What is “the delegation?” Henry explains:

“The delegation is pretty much all of the more established African-American wrestlers in the country and in the world, for that matter. Every promotion... there’s not a wrestling promotion that doesn’t house someone from the delegation.”

[Mark Henry isn’t ready for Hulk Hogan to return to WWE yet, By Geno Mrosko, CagedSeats.com, March 24, 2018]

And like black students at a university after a racially charged incident, “the delegation” wants more money, set-asides, and an ideological profession of faith.

As Henry put it:

”There’s gonna have to be more community service and outside work. Support for programs and even creative programs that deal with diversity in the workplace. ... I don’t process everything like everybody else. I believe that everybody should be given a second chance but I also believe that you have to own your issue, whatever that issue is. You gotta try to make closure on everybody else’s behalf, not just yours.”
Even in professional wrestling, non-whites organize for their interests on racial lines.

This development is particularly fascinating because the WWE is moving aggressively to become a global brand—including in the Islamic world [Saudi Arabia signs 10-year contract with WWE, Al Arabiya, March 1, 2018].

As part of this, the WWE is making whatever changes its Muslim hosts require. At a recent event in the United Arab Emirates, female wrestlers competed fully clothed rather than in the usual revealing outfits.  [WWE’s Sasha Banks and Alexa Bliss wrestle fully clothed in Abu Dhabi in first ever women’s match in United Arab Emirates, by John Hutchinson, The [U.K.] Sun, December 8, 2017]

Below, Alexa Bliss as she appears in (a) the US and (B) Saudi Arabia.

And for the first event to be held in Saudi Arabia, there Bwill be no female wrestlers at all, as “female sport participation in public is not allowed” [WWE blasted by supporters after putting all titles on line for strict Saudi Arabia mega-show… apart from women’s belts, by Gary Stonehouse, The Sun, March 19, 2018].

But as usual with Islamic intimidation, Western feminists and other liberal protesters seem uniformly silent.

In an apparent paradox, WWE is promoting the “women’s revolution” as part of its marketing [WWE's Stephanie McMahon on the women's wrestling revolution, women's Royal Rumble and Monday Night Raw, by Brad Lewis, Newshub, January 1, 2018].

Needless to say, if Hulk Hogan returns, this silence will not endure.
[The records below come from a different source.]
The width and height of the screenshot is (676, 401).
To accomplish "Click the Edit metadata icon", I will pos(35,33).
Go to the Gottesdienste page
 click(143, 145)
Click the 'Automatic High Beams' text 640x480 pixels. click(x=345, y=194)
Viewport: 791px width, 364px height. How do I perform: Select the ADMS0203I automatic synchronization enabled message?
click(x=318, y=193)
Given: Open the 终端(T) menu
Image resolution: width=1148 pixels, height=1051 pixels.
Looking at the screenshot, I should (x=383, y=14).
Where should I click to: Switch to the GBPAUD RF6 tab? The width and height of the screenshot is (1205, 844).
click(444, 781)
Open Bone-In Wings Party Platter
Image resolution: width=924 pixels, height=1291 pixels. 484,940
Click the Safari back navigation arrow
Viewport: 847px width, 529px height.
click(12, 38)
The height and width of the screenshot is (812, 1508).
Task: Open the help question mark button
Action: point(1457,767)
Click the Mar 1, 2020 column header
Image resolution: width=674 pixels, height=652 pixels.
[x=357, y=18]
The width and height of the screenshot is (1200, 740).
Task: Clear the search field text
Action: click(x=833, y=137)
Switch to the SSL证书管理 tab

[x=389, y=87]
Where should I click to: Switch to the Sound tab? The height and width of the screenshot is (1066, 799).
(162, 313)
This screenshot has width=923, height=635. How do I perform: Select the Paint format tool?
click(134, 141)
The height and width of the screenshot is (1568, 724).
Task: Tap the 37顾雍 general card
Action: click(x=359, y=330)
Even if he grovels more than he already has, the WWE will still draw protests.

Such are the problems of a being a “global brand”: non-whites can organize openly for their interests on racial lines; autocratic kingdoms can enforce their repressive rules: but the man who turned the company into a worldwide phenomenon is still a non-person because of a word uttered in private.

Like the election of President Trump, the return of Hulk Hogan would be a key test of the power of Political Correctness.

Hogan’s return would be a powerful message to corporate America that defying Political Correctness isn’t just moral, but profitable.

And if the recent Hall of Fame show is any indication, he’ll be met with thunderous cheers.

If a social media campaign takes off, something like using the hashtag #BringBackHulkHogan with tweets to @WWE and @HulkHogan, it may even happen.